A while ago I talked about my new love for mushroom hunting and what exactly it is that I love about mushrooms, but today I’d like to get into the specifics of some truly bizarre species of fungus. If you didn’t already know that mushrooms are neither animals nor plants, here are five species that will convince you!
#5 The Octopus Stinkhorn
This mushroom doesn’t have the most flattering name. It’s part of the stinkhorn species, which as their names suggest, give off a rather unpleasant smell. They give off a scent similar to roadkill or decaying flesh, attracting flies to carry off their spores.
The octopus stinkhorn looks particularly gruesome, starting off as an “egg” before four-to-seven dark red limbs emerge and split off into tentacles. The fully mature mushroom smells like rotting flesh, and looks almost alien.

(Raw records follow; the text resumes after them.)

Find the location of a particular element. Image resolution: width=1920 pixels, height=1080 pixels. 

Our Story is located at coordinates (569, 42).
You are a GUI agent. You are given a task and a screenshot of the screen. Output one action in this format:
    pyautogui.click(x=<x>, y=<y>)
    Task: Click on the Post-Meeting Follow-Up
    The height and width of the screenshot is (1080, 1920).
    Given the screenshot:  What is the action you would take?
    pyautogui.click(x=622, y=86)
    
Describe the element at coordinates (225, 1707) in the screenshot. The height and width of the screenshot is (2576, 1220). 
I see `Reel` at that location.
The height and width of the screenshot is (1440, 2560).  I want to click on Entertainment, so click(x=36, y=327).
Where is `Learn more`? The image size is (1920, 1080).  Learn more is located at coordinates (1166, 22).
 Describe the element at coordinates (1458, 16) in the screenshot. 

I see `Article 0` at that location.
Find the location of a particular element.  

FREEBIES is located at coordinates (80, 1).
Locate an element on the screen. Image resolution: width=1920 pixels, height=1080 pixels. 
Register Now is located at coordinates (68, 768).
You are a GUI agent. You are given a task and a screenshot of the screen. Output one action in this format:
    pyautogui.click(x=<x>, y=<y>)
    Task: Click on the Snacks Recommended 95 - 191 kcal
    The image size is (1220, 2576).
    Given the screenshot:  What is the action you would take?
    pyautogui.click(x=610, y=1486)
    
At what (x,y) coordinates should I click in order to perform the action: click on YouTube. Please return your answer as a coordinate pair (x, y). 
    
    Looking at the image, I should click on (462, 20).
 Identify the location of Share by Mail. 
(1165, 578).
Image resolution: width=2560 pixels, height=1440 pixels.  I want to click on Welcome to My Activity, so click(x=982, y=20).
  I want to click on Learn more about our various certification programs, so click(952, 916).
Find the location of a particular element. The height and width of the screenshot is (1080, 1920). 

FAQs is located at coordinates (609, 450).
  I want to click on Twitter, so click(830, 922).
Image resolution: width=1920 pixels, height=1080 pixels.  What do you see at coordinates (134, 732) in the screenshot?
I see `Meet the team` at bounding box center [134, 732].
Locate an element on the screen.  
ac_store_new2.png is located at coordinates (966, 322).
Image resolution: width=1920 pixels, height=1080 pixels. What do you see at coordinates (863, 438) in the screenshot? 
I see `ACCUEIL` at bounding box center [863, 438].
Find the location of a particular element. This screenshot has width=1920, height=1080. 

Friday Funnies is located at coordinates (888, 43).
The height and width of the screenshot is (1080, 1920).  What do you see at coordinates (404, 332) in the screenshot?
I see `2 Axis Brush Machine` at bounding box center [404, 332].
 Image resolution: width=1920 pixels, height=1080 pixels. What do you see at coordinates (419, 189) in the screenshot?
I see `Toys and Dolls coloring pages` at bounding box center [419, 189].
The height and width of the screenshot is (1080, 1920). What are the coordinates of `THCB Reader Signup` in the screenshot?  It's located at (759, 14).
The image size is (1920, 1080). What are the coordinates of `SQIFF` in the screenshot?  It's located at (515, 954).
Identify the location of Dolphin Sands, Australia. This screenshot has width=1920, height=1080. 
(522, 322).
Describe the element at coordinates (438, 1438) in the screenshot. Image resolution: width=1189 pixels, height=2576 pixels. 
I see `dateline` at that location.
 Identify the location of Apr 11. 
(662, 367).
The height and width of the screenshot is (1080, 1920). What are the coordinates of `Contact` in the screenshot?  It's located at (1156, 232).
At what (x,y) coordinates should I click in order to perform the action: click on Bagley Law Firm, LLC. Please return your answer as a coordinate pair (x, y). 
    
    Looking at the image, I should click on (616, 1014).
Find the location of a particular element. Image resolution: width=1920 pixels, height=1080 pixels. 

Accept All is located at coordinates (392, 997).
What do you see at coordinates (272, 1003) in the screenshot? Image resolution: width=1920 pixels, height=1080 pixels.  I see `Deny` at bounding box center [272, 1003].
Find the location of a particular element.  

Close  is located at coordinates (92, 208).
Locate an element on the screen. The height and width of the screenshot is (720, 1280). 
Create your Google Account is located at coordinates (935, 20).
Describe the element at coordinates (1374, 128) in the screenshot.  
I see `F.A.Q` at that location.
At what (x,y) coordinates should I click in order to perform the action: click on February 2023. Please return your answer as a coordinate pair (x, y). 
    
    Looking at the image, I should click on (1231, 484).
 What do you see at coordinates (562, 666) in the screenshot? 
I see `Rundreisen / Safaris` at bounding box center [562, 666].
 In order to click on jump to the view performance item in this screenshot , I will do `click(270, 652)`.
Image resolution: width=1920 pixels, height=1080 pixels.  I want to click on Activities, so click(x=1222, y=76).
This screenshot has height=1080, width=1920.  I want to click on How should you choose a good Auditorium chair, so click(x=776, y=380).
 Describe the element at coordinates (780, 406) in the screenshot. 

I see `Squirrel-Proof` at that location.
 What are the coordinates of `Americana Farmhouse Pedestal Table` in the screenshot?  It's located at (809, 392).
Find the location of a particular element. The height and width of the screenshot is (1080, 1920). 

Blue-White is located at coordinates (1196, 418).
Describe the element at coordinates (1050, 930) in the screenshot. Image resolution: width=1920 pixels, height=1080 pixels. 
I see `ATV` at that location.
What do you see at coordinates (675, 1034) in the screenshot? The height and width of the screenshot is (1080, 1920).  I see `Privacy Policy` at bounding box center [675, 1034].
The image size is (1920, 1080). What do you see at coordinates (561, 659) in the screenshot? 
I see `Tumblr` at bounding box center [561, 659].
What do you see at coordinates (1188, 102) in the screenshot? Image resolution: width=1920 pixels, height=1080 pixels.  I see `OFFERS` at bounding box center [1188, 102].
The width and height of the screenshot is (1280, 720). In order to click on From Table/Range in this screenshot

Check out this timelapse of the octopus stinkhorn’s growth!
#4 The Veiled Lady
Another species of stinkhorn, the veiled lady, or bridal veil fungus, also emits a rotten stench to attract insects. It looks eerily elegant, with its long lacy “skirt” falling down to form a sort of cage. This mushroom is surprisingly edible, with a history of use in traditional Chinese medicine due to its antioxidant properties. Its silhouette and delicate details conjure images of Victorian corpse brides.
#3 Devil’s Tooth
The devil’s tooth is also called strawberries and cream, the red-juice tooth, and the bleeding tooth fungus. While the adult forms of this species are plain brown, younger mushrooms leak globules of red liquid that give off the appearance of blood. This is actually an anticoagulant similar to sap, and it disappears as the mushroom ages. The “tooth” part of its name comes from its underside, which is made up of tiny tooth-like ridges.
#4 Green Pepe
Bioluminescent mushrooms are a fantastic addition to fantasy or sci-fi landscapes, but did you know they also exist in real life? Growing in subtropical areas, bioluminescent mushrooms like the green pepe glow in the dark, adding some mystical flair to decaying logs. They only give off that gorgeous glow during humidity and only for a short amount of time, so catching a glimpse of this sight is a rare delight!
#5 Zombie Ant Fungus
Now this is something straight of a horror movie. This particular fungus is a parasite that attaches to ants, eventually breaking through their exoskeleton. The fungus spreads through the ant’s body to its brain and completely takes over. The ant is driven to climb as high as it can to the canopies, where it will then clamp its mandibles down on the vein of a leaf. The fungus anchors the ant to the leaf with mycelia (fungal roots) to keep it in place. The ant has done its duty; now, a fungal stalk breaks out of the ant’s head as all of its muscles atrophy, killing it. The stalk then releases more spores, and the cycle begins again. This process takes 4-10 days, and can destroy entire ant colonies.
This is one of my favourite types of fungus, just because of how creepy and unreal it seems.
There are plenty more weird and wonderful mushrooms and fungi in the world and it’s impossible to list them all. But this sample I’ve provided for you today proves that science fiction isn’t too far off from reality if we look close enough.